For  countries with A(H5) viruses suspected or detected in in birds or mammals, in addition to all of the above 

• Countries should have in place an approach for assessing and monitoring the  health of individuals at risk of potential exposure to influenza A(H5) viruses. This  may include individuals who work in the poultry or other livestock industry or fur  farms or zoos (including farmers and veterinarians), visit animal farms or  premises in the course of their work (such as animal and public health  responders), transport or sell live poultry or other animals or carcasses, slaughter  or are involved in culling/depopulating/disposing of poultry or other animals or in  the decontamination of contaminated premises. Additionally, individuals may have  nonoccupational potential exposure to A(H5) viruses in the course of  interacting with infected or potentially infected animals.

_ _ _ _ _ _ _

Work to be completed:
Please set down the part of the A(H5) guidance passage that begins at the words "For  countries with" and ends after the words "potentially infected animals.", copying it without any change.

Data provided:

_ _ _ _ _ _ _

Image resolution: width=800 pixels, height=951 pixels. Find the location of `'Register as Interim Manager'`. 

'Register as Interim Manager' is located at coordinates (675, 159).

_ _ _ _ _ _ _

Response:
For  countries with A(H5) viruses suspected or detected in in birds or mammals, in addition to all of the above 

• Countries should have in place an approach for assessing and monitoring the  health of individuals at risk of potential exposure to influenza A(H5) viruses. This  may include individuals who work in the poultry or other livestock industry or fur  farms or zoos (including farmers and veterinarians), visit animal farms or  premises in the course of their work (such as animal and public health  responders), transport or sell live poultry or other animals or carcasses, slaughter  or are involved in culling/depopulating/disposing of poultry or other animals or in  the decontamination of contaminated premises. Additionally, individuals may have  nonoccupational potential exposure to A(H5) viruses in the course of  interacting with infected or potentially infected animals.